The production of ammonia costs 1.4% of the total energy consumption in the world and this process discharges about 450 million tons of carbon dioxide every year—roughly 1% of all anthropogenic emissions of carbon and more than any other industrial production of chemicals.

We want to do something about this, and the project will therefore be looking at the advantages of manufacturing climate-neutral, green ammonia from nitrogen and water in scalable reaction technologies for decentralised, local production. We’re taking our outset for the project in three different new technologies, and one of them is an upgrade of the existing Haber-Bosch reactor.

Emil Drazevic, Expert in Ammonia Technologies and Assistant Professor, Department of Biological and Chemical Engineering, Aarhus University

Drazevic is heading the study, known as ORACLE.

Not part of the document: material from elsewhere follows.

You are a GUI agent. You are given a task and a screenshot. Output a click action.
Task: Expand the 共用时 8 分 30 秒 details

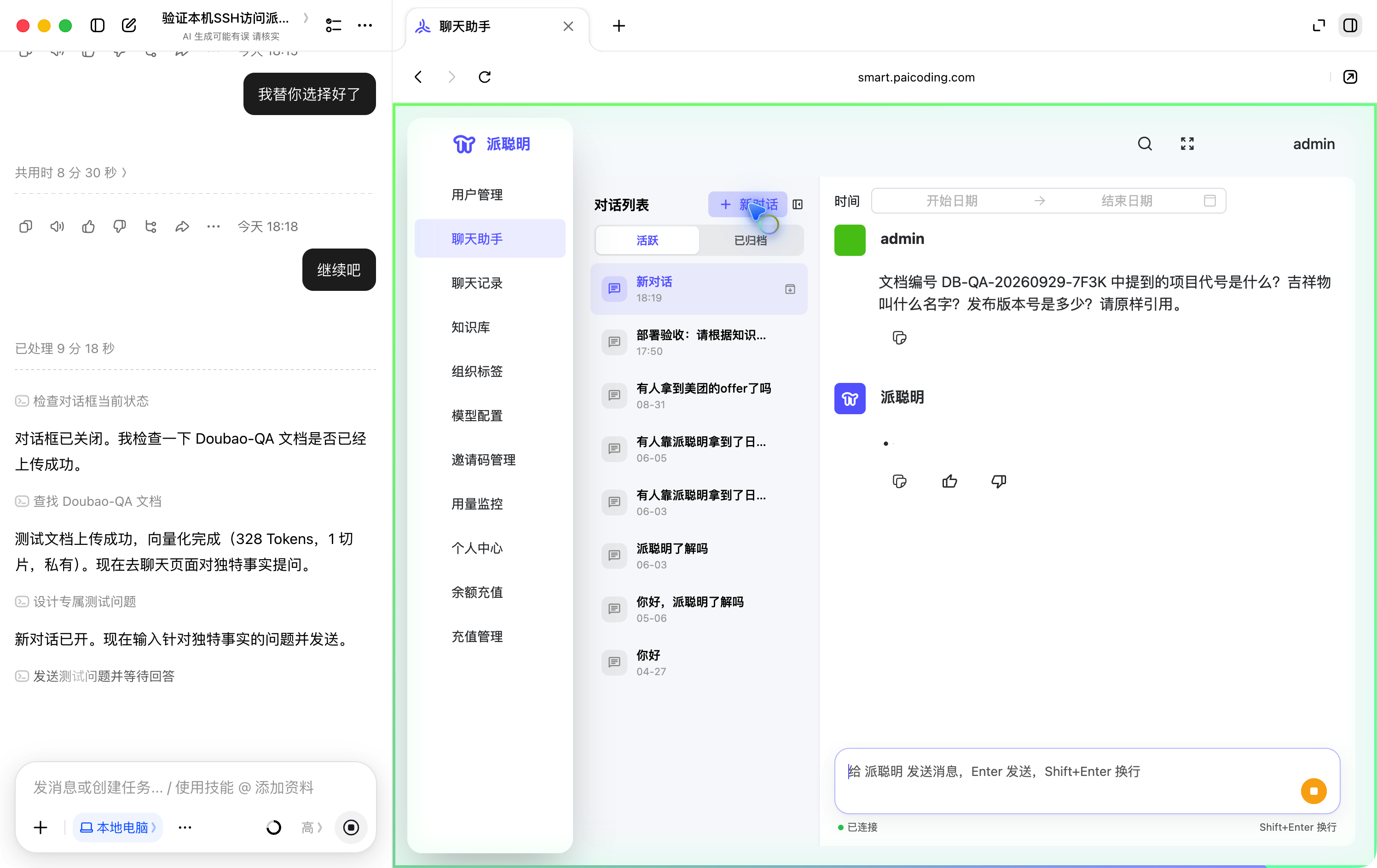[71, 173]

In the latest project, Drazevic and his research team are going to examine and design three new technologies meant for producing green ammonia. These technologies include (A) a Haber-Bosch reactor based on heat from electro-magnetic induction rather than the current heat from incineration, (B) a plasma-assisted electro-catalytic concept, and also (C) an electro-catalytic concept in which a unique catalyst is used to catalyze ammonia from water and nitrogen at room temperatures.

The latter functions as a kind of fuel cell, where water and nitrogen are thrown in at one end and oxygen and ammonia come out of the other. The fuel cell only requires energy in the form of renewable electricity. Prior to this project, we completed a very comprehensive survey of suitable catalysts for the task, and it ended up being a very big eye opener.

Emil Drazevic, Expert in Ammonia Technologies and Assistant Professor, Department of Biological and Chemical Engineering, Aarhus University

Drazevic added, “Our Japanese partners in the ORACLE project bring in expertise in water-oxidation catalysts, and we are now extremely excited to have the right team on board and funds to develop full ammonia fuel cells. I think the final outcome could be a neat and safe technology for producing ammonia at local scale.”

The ORACLE study, called Novel Routes and Catalysts for Synthesis of Ammonia as Alternative Renewable Fuel, includes three European and two Japanese organizations and their industrial associates. It will officially begin on May 1st, 2021.

The study partners are Aarhus University (coordinator), the Dutch Institute for Fundamental Energy Research in the Netherlands, the Jožef Stefan Institute in Slovenia, the Flemish Institute for Technological Research in Belgium, Osaka Research Institute of Industrial Science and Technology, and the National Institute of Advanced Industrial Science and Technology in Japan, and also the companies Casale from Switzerland and C2Cat from The Netherlands.

The new project will run for three years.